WHAT WE’RE READING THIS WEEK
- In a recent report, Drew McConville, a Senior Fellow at the Center for American Progress, argued that BLM’s proposed rule permitting “conservation leasing” on public lands would improve the quality of U.S. public lands and encourage the development of clean energy projects. Currently, when developers propose a project that could impact local ecosystems or natural resources, they must offset the project’s environmental impacts by engaging in conservation projects elsewhere. The proposed rule would permit developers to contract with the federal government to conduct these conservation projects on federal lands through a “conservation lease.” McConville argued that BLM’s proposed change would lead to higher quality federal lands and the development of more green energy projects because developers will have more options at their disposal to offset their environmental impacts.
- In an Urban Institute report, Yonah Freemark, Lydia Lo, and Sara Bronin presented evidence that certain zoning laws are correlated with access to affordable housing and with segregation by income, race, and ethnicity. Freemark, Lo, and Bronin compared a zoning map of Connecticut to neighborhood-level data in an effort to analyze “zoning laws, property values, and residents’ demographic and economic characteristics.” Although they did not determine a causal direction of the relationship, Freemark, Lo, and Bronin found that zoning laws limiting construction to single family homes are associated with higher-income, white neighborhoods, which are more likely to display higher levels of income and racial segregation patterns than are multi-unit zoning districts. Freemark, Lo, and Bronin concluded that officials seeking to reduce housing costs and promote racial and economic integration should more evenly distribute multi-unit zoning across jurisdictions.
- In an article in the Yale Journal on Regulation, Nathan Atkinson, an assistant professor at the University of Wisconsin Law School, investigated the effectiveness of EPA enforcement by exploring violations of the Clean Air Act by stationary sources of pollution. Atkinson found that in over a third of the cases he studied, it was more profitable for the sources to violate the Clean Air Act than it was for them to comply with it. Atkinson contended that EPA can only regulate emissions properly if it punishes noncompliance effectively, but that for EPA to do so, it would need to more than quadruple the penalty rate for noncompliance. Atkinson concluded that sources emitting pollutants will continue to violate EPA standards as long as the penalties for doing so remain low.

## COLLECTED DATA

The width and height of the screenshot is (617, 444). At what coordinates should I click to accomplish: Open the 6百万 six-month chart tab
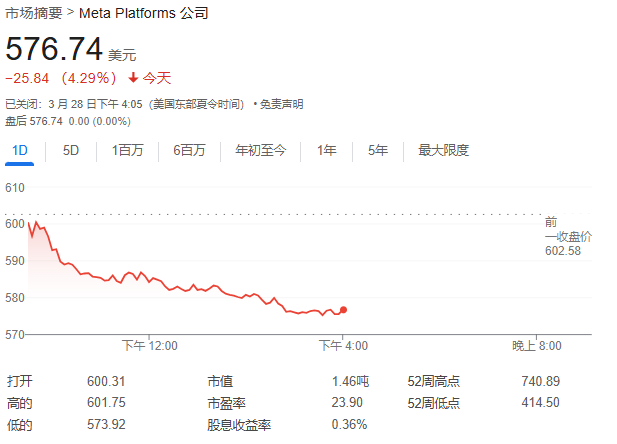click(189, 151)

## WHAT TO PRODUCE
Print the part of the weekly reading roundup between "- In an article" and "so remain low.", inclusive, with no changes.

## YOUR SOLUTION
- In an article in the Yale Journal on Regulation, Nathan Atkinson, an assistant professor at the University of Wisconsin Law School, investigated the effectiveness of EPA enforcement by exploring violations of the Clean Air Act by stationary sources of pollution. Atkinson found that in over a third of the cases he studied, it was more profitable for the sources to violate the Clean Air Act than it was for them to comply with it. Atkinson contended that EPA can only regulate emissions properly if it punishes noncompliance effectively, but that for EPA to do so, it would need to more than quadruple the penalty rate for noncompliance. Atkinson concluded that sources emitting pollutants will continue to violate EPA standards as long as the penalties for doing so remain low.